- EXERCISE -
Could the records be returned exactly, with the pictures left out?

Dataset items:

BEGIN

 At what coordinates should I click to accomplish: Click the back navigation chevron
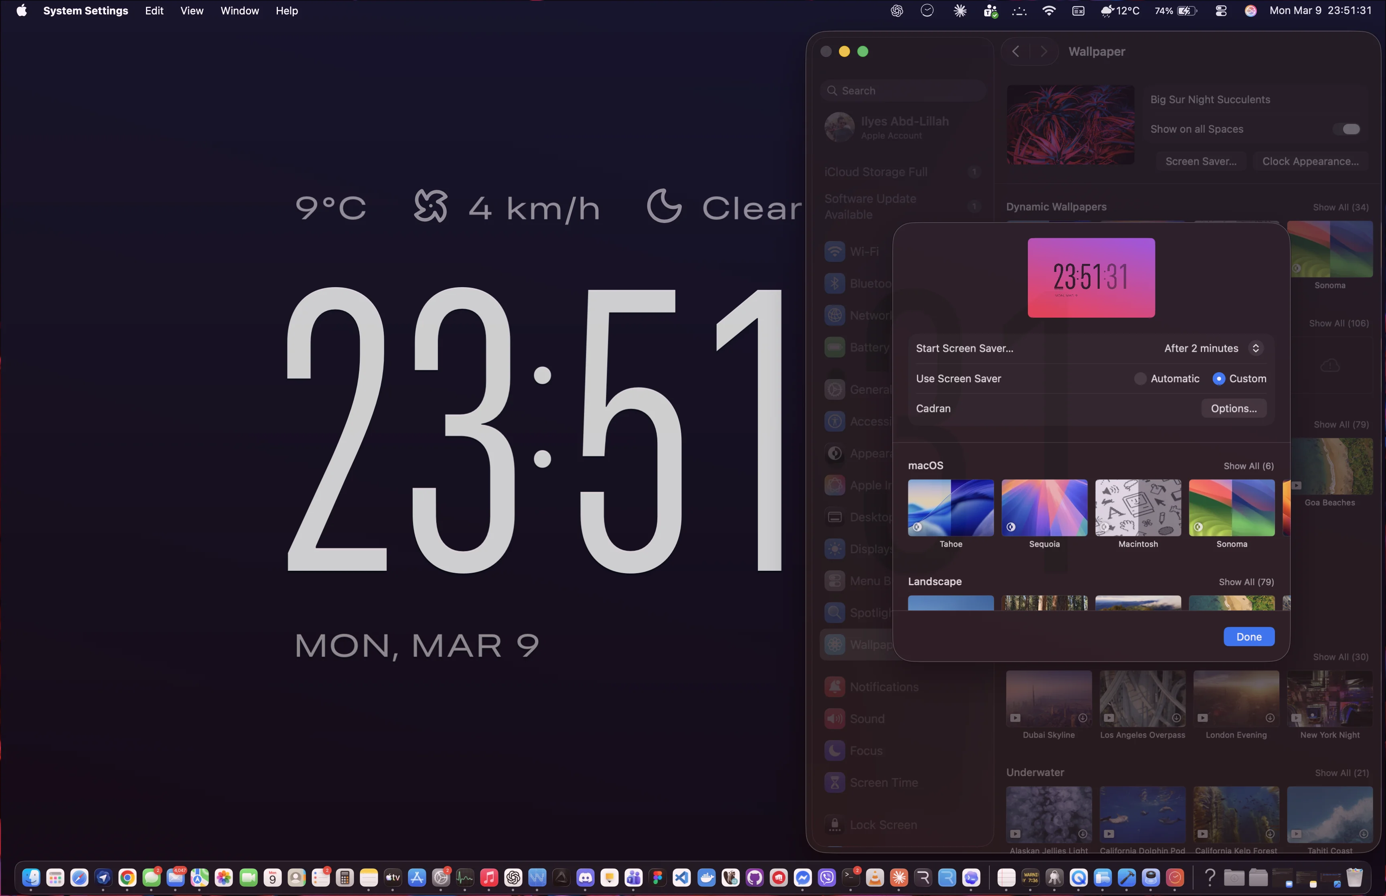(x=1016, y=51)
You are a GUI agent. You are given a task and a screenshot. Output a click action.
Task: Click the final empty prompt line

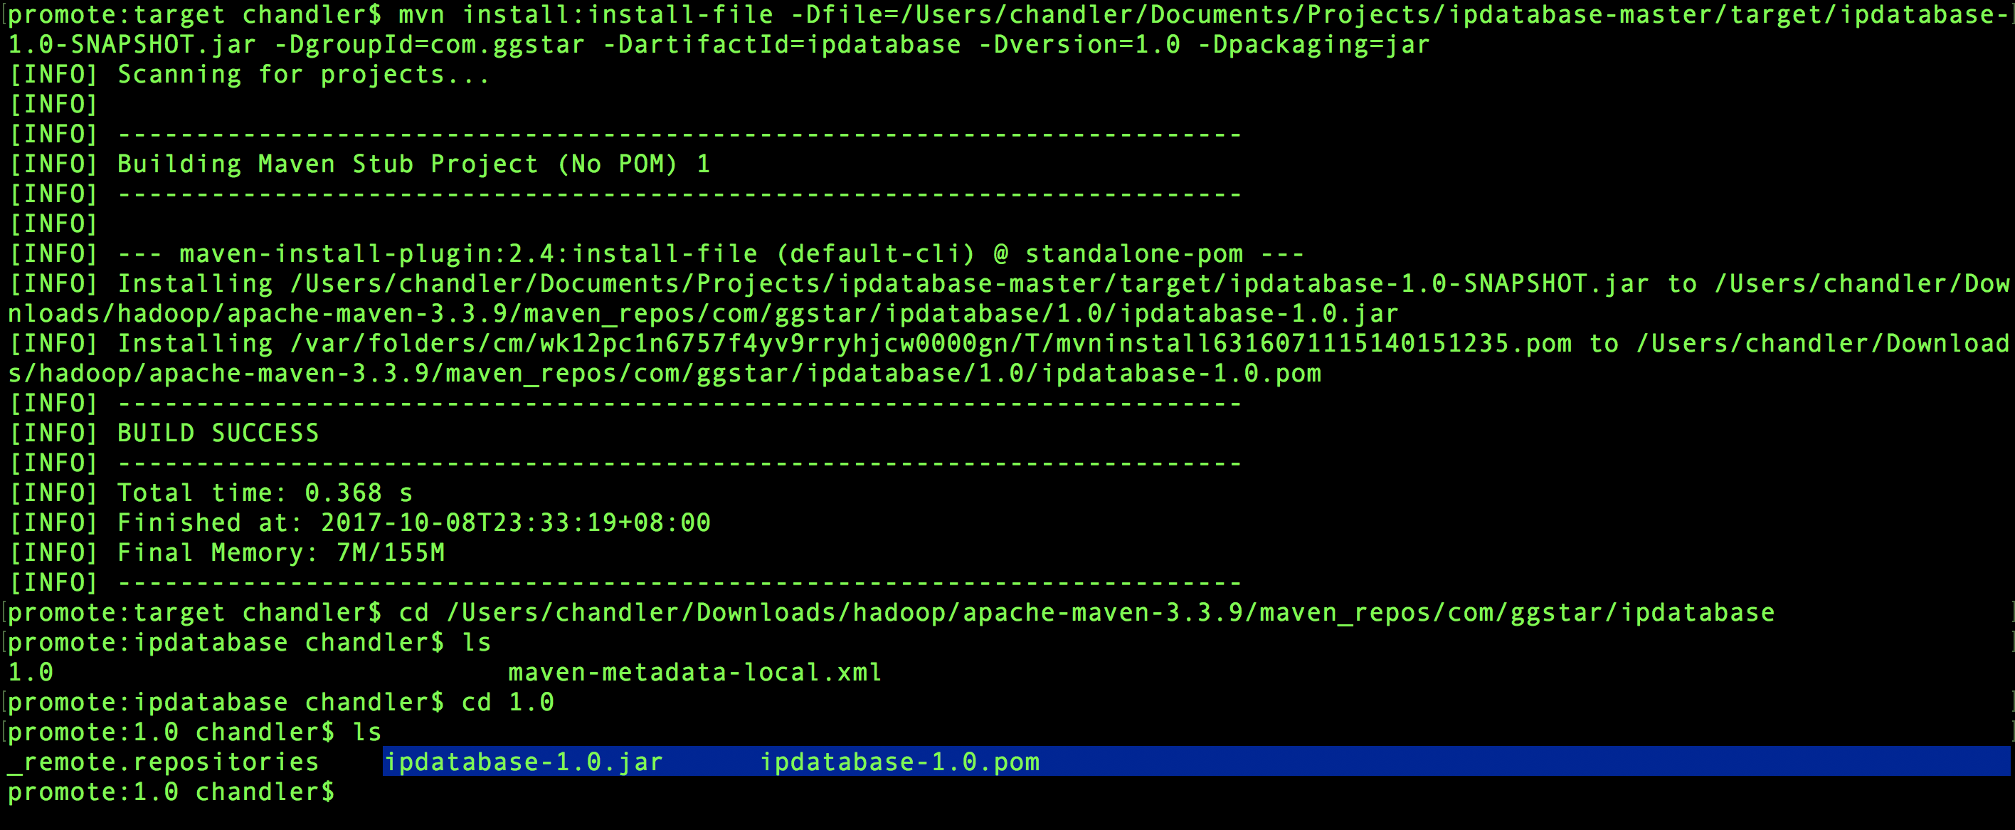click(x=171, y=792)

END

- REPLY TO THE EXERCISE -
 At what coordinates should I click to accomplish: Click the back navigation chevron
(x=1016, y=51)
You are a GUI agent. You are given a task and a screenshot. Output a click action.
Task: Click the final empty prompt line

click(x=171, y=792)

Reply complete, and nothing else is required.